Usa, condanne revocate alle “spie” cubane

Arrestati in Florida erano accusati di spionaggio a favore di Fidel Castro

“Troppi pregiudizi, processo da rifare”

MIAMI – Una Corte d´Appello degli Stati Uniti ha annullato le condanne di cinque presunte spie cubane e ordinato che i processi a loro carico vengano rifatti. Nella motivazione i giudici scrivono che la prima condanna era frutto «del pregiudizio degli esiliati cubani contro il governo di Fidel Castro». I noti Cuban Five nel 2001 erano stati condannati per associazione a delinquere e spionaggio, tre all´ergastolo e gli altri due a 19 e 15 anni di carcere.

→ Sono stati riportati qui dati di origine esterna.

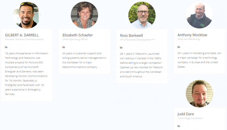Select the Elizabeth Schaefer name heading

point(77,35)
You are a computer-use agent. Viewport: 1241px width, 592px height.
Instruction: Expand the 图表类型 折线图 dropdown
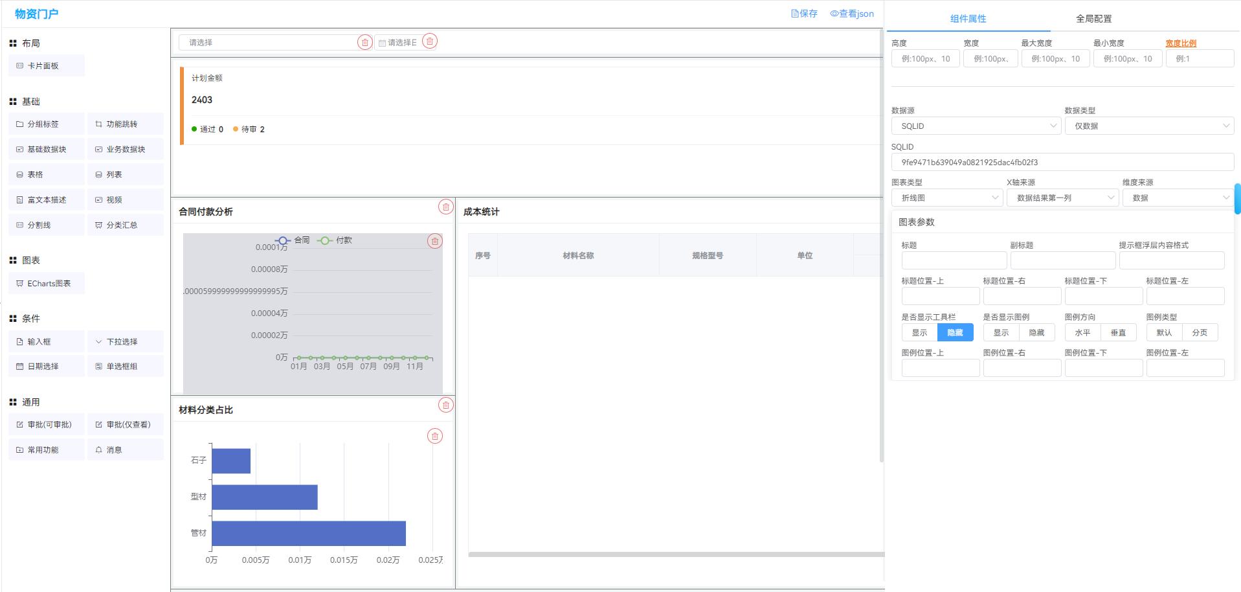coord(946,198)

I cinque, Antonio Guerrero Rodriguez, Fernando Gonzalez Llort, Gerardo Hernandez Nordello, Ramon Labanino Salazar e Renè Gonzalez Sehwerert erano stati arrestati nel settembre del 1998 nel sud della Florida: erano accusati di aver controllato installazioni militari Usa, compresa il Comando Sud delle FFAA Usa e una base aerea di Key West, e di essersi infiltrati nei gruppi dell´esilio cubano. Il governo dell´Avana aveva ammesso che si trattava di agenti cubani ma ha sempre affermato che controllavano gli esiliati cubano-americani che complottavano contro Cuba ma non erano spie anti-americane. La Corte d´Appello ha stabilito che il processo a loro carico non fu «giusto e imparziale», per il pregiudizio anti-castrista della comunità dell´esilio cubano che vive in Florida.